## DIRECTIVE A
Answer these questions about the passage on integrated circuit manufacturing, marking each answer with the same numeral:
(i) What kind of website may the manufacturer server 630 host?
(ii) Which post-tapeout/pre-production processing does the passage name as something the foundry may perform?
(iii) Besides the user checking in through the web interface, how might the user learn that updates are available?
## DIRECTIVE B
Rewrite the records from their first line through the line with "Action: pos(916,180)", changing every "screenshot" to "image" and leaving everything else as it is. Give only those lines.

## SELECTION
────────────────────────────────────────

The integrated circuit design service infrastructure 610 may also facilitate the manufacture of integrated circuits using the integrated circuit design in a manufacturing facility associated with the manufacturer server 630. In some implementations, a physical design specification (e.g., a graphic data system (GDS) file, such as a GDS II file) based on a physical design data structure for the integrated circuit is transmitted to the manufacturer server 630 to invoke manufacturing of the integrated circuit (e.g., using manufacturing equipment of the associated manufacturer). For example, the manufacturer server 630 may host a foundry tape out website that is configured to receive physical design specifications (e.g., as a GDSII file or an OASIS file) to schedule or otherwise facilitate fabrication of integrated circuits. In some implementations, the integrated circuit design service infrastructure 610 supports multi-tenancy to allow multiple integrated circuit designs (e.g., from one or more users) to share fixed costs of manufacturing (e.g., reticle/mask generation, and/or shuttles wafer tests). For example, the integrated circuit design service infrastructure 610 may use a fixed package (e.g., a quasi-standardized packaging) that is defined to reduce fixed costs and facilitate sharing of reticle/mask, wafer test, and other fixed manufacturing costs. For example, the physical design specification may include one or more physical designs from one or more respective physical design data structures in order to facilitate multi-tenancy manufacturing.
In response to the transmission of the physical design specification, the manufacturer associated with the manufacturer server 630 may fabricate and/or test integrated circuits based on the integrated circuit design. For example, the associated manufacturer (e.g., a foundry) may perform optical proximity correction (OPC) and similar post-tapeout/pre-production processing, fabricate the integrated circuit(s) 632, update the integrated circuit design service infrastructure 610 (e.g., via communications with a controller or a web application server) periodically or asynchronously on the status of the manufacturing process, perform appropriate testing (e.g., wafer testing), and send to packaging house for packaging. A packaging house may receive the finished wafers or dice from the manufacturer and test materials and update the integrated circuit design service infrastructure 610 on the status of the packaging and delivery process periodically or asynchronously. In some implementations, status updates may be relayed to the user when the user checks in using the web interface and/or the controller might email the user that updates are available.

────────────────────────────────────────

## RECORD SET
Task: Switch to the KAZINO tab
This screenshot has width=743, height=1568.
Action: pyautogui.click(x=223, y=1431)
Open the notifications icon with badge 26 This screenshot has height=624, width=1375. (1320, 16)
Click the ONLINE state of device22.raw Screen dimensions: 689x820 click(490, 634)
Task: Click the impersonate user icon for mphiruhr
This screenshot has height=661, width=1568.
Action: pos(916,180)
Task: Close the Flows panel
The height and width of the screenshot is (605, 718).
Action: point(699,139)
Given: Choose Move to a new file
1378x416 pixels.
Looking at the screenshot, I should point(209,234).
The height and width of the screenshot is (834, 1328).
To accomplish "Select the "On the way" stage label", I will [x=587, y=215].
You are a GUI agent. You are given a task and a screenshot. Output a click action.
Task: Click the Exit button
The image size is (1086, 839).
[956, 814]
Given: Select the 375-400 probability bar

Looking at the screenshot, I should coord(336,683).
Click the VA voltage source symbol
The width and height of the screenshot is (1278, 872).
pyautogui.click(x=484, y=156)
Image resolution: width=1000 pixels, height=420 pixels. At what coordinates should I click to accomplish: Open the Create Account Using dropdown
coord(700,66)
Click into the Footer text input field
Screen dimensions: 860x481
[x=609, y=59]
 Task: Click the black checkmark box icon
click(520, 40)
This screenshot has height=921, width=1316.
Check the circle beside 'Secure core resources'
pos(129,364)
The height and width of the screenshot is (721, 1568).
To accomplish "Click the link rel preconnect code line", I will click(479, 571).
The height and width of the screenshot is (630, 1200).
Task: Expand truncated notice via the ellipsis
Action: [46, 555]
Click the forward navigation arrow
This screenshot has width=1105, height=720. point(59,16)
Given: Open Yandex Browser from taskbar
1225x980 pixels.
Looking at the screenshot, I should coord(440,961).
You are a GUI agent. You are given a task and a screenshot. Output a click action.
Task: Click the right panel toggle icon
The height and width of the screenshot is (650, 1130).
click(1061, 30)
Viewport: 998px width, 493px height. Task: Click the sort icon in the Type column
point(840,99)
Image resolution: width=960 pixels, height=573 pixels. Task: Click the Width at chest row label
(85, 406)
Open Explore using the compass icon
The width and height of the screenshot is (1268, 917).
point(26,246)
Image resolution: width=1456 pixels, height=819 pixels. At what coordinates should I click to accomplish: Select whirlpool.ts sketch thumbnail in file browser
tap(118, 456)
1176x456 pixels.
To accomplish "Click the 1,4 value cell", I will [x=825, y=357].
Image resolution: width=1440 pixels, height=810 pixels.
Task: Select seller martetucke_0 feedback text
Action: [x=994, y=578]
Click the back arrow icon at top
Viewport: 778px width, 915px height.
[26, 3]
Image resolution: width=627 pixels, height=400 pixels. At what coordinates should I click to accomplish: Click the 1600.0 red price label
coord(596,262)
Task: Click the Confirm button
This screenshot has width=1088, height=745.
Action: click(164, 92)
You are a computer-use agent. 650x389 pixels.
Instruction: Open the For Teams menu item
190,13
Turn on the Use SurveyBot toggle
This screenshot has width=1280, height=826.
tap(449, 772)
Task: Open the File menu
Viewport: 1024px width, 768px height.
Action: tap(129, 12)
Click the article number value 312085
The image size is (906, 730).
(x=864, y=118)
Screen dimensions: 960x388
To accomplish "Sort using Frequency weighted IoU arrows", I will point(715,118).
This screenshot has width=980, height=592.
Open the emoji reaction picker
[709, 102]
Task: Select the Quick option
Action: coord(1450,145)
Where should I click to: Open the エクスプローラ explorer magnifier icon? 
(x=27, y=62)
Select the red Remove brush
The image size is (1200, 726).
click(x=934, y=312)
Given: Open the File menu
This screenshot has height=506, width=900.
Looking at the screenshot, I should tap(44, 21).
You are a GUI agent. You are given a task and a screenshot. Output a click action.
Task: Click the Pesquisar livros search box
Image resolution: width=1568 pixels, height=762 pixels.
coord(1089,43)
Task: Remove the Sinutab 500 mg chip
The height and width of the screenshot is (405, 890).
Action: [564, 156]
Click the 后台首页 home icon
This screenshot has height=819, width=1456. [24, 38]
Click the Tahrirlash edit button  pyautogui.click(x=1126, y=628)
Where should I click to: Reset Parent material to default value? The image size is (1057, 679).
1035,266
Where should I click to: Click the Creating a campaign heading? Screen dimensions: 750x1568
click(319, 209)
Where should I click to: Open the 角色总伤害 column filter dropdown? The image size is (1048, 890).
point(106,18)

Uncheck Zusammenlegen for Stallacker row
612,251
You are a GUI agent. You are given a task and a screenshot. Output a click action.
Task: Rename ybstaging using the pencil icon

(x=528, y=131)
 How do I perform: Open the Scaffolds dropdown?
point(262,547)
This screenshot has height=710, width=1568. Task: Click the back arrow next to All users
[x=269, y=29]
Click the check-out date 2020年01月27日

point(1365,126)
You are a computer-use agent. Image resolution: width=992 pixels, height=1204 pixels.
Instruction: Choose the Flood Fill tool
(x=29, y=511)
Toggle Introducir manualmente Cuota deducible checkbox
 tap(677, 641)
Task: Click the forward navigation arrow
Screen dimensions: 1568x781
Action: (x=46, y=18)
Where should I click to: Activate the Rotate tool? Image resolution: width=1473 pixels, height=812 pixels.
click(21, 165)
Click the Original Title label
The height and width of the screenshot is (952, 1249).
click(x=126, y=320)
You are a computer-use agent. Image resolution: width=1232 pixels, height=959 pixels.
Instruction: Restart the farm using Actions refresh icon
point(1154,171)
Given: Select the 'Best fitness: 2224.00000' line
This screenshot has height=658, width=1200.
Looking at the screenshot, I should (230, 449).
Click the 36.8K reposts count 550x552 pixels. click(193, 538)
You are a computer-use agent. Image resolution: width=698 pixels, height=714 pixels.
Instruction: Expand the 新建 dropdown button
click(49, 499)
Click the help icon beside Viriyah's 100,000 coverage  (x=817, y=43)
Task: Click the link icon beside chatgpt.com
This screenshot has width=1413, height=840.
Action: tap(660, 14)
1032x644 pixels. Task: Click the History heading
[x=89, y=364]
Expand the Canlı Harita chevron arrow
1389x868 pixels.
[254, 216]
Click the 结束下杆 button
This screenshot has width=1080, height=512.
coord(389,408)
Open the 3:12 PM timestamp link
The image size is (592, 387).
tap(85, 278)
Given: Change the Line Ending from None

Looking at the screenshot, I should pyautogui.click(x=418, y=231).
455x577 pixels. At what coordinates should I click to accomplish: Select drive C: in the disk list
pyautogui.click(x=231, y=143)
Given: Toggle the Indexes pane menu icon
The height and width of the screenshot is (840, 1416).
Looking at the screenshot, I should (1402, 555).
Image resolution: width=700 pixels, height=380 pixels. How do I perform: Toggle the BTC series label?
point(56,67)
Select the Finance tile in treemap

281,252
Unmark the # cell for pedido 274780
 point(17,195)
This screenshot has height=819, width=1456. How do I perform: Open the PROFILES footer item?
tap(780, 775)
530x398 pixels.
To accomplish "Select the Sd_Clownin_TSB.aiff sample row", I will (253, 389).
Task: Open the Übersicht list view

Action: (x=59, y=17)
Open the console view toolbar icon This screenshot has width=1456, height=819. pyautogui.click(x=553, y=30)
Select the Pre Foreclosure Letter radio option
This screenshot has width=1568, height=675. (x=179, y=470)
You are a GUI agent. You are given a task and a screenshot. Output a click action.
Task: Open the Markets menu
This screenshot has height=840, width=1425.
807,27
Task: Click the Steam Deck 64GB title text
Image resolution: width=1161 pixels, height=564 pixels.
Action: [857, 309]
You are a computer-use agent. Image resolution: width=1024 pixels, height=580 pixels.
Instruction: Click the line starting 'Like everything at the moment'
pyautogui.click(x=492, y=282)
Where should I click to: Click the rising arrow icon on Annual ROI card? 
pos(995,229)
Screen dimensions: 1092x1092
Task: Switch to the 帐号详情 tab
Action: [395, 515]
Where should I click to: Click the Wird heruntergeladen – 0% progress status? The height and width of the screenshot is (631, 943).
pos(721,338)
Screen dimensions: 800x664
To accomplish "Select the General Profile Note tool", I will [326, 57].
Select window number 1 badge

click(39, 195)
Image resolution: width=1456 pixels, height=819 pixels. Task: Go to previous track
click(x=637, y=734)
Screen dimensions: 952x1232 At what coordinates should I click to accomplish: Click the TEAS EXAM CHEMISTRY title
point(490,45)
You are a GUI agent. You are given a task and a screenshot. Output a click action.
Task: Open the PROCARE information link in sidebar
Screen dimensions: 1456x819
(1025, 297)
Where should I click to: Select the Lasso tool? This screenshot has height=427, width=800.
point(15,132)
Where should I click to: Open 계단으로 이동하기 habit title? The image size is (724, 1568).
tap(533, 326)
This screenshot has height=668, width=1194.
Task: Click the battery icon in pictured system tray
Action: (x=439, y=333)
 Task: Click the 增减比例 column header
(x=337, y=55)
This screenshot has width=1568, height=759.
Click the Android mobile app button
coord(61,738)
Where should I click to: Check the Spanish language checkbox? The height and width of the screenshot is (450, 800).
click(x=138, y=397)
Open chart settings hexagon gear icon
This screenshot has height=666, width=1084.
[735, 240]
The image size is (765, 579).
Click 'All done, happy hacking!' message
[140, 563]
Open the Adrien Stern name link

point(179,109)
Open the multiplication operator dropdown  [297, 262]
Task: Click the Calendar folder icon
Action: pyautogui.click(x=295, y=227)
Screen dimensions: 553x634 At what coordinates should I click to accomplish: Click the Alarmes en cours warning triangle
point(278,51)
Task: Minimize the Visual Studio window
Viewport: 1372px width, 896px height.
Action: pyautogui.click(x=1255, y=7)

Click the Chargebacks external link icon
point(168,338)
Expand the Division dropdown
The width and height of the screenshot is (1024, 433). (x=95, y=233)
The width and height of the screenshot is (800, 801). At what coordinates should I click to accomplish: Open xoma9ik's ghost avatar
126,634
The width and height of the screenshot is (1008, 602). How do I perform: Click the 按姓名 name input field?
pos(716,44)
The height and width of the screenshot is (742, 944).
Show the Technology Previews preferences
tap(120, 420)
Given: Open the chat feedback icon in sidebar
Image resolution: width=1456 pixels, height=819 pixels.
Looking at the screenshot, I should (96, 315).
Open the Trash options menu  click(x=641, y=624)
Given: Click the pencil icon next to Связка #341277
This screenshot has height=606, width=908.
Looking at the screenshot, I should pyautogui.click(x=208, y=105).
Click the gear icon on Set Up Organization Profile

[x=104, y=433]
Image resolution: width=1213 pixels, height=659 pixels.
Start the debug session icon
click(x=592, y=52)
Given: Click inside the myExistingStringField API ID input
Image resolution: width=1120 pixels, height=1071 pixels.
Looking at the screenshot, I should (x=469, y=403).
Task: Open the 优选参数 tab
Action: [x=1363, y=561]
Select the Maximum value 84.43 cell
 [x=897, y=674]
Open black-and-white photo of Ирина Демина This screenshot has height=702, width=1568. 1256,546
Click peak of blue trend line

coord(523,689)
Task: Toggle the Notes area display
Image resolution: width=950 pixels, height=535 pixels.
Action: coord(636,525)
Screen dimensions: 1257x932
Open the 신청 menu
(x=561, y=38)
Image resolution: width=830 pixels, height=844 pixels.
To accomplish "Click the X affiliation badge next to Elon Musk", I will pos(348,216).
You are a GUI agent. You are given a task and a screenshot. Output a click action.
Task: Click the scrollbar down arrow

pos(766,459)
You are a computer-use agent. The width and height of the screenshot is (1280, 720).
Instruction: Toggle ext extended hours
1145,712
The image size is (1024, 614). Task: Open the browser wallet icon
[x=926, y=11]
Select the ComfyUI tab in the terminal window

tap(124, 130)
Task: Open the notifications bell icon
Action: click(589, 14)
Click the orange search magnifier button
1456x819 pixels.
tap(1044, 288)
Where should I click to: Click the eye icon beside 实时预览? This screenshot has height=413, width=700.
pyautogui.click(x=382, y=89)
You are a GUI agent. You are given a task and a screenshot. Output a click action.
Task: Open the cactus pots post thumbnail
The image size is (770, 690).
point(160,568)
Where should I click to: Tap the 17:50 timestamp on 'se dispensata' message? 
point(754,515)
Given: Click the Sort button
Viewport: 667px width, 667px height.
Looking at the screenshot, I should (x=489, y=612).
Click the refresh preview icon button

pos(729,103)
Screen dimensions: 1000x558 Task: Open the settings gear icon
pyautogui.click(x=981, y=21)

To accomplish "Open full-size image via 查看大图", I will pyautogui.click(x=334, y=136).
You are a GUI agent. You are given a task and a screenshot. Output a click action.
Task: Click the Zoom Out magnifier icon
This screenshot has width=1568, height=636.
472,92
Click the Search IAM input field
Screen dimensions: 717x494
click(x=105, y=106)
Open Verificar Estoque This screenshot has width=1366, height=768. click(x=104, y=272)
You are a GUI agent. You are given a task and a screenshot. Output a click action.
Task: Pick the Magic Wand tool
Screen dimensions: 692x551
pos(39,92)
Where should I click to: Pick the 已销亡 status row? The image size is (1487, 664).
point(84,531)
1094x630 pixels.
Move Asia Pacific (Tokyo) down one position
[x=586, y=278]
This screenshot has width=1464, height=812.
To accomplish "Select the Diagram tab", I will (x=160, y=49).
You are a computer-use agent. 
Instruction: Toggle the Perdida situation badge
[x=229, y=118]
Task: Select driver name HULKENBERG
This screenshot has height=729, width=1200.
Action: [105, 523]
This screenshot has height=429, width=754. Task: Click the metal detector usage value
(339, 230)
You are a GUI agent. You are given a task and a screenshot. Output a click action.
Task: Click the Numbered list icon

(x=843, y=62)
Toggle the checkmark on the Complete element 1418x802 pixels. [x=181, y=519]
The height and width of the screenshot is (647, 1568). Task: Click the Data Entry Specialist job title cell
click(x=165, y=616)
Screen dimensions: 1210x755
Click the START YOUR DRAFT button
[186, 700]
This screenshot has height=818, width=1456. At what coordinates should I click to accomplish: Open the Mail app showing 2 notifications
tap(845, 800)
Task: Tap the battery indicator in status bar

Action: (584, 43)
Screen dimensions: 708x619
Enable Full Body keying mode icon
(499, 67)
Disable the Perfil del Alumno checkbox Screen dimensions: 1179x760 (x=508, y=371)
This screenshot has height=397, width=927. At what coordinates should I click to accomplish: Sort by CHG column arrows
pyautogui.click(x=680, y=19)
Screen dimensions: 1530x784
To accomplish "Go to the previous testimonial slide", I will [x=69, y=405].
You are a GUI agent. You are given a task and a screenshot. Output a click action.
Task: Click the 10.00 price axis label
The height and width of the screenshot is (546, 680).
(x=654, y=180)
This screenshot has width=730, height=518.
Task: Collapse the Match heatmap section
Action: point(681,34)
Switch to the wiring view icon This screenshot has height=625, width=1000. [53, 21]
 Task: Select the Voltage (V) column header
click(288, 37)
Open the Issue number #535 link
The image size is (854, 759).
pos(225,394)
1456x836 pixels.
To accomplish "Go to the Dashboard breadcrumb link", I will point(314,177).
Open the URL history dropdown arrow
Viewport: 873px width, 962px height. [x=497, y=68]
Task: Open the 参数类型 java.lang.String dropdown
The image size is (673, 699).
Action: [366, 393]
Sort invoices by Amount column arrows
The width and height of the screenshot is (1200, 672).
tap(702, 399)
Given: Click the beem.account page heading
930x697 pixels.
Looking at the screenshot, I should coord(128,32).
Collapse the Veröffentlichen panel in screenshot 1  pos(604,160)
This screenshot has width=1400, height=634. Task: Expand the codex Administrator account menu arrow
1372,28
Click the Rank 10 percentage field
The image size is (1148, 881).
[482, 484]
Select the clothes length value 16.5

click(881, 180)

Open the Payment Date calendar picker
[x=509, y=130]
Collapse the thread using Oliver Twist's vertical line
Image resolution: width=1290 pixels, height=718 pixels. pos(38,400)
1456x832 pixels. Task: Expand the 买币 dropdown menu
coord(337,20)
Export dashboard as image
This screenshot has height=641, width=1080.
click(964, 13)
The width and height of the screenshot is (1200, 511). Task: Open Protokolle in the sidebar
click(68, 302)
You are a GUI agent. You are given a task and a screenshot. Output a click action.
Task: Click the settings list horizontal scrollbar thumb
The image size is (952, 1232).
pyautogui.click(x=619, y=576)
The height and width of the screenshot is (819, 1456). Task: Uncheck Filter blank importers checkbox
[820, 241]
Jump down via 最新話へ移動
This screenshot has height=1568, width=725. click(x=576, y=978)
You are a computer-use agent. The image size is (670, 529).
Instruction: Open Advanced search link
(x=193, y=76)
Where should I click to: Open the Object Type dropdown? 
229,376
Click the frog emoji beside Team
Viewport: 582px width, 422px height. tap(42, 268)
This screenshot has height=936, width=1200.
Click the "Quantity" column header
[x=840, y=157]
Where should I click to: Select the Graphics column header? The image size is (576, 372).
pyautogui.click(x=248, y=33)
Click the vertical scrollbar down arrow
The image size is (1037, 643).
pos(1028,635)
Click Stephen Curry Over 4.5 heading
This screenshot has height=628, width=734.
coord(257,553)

────────────────────────────────────────

## ANSWER A
(i) A foundry tape out website, configured to receive physical design specifications.
(ii) Optical proximity correction (OPC).
(iii) The controller might email the user that updates are available.

## ANSWER B
Task: Switch to the KAZINO tab
This image has width=743, height=1568.
Action: pyautogui.click(x=223, y=1431)
Open the notifications icon with badge 26 This image has height=624, width=1375. (1320, 16)
Click the ONLINE state of device22.raw Screen dimensions: 689x820 click(490, 634)
Task: Click the impersonate user icon for mphiruhr
This image has height=661, width=1568.
Action: pos(916,180)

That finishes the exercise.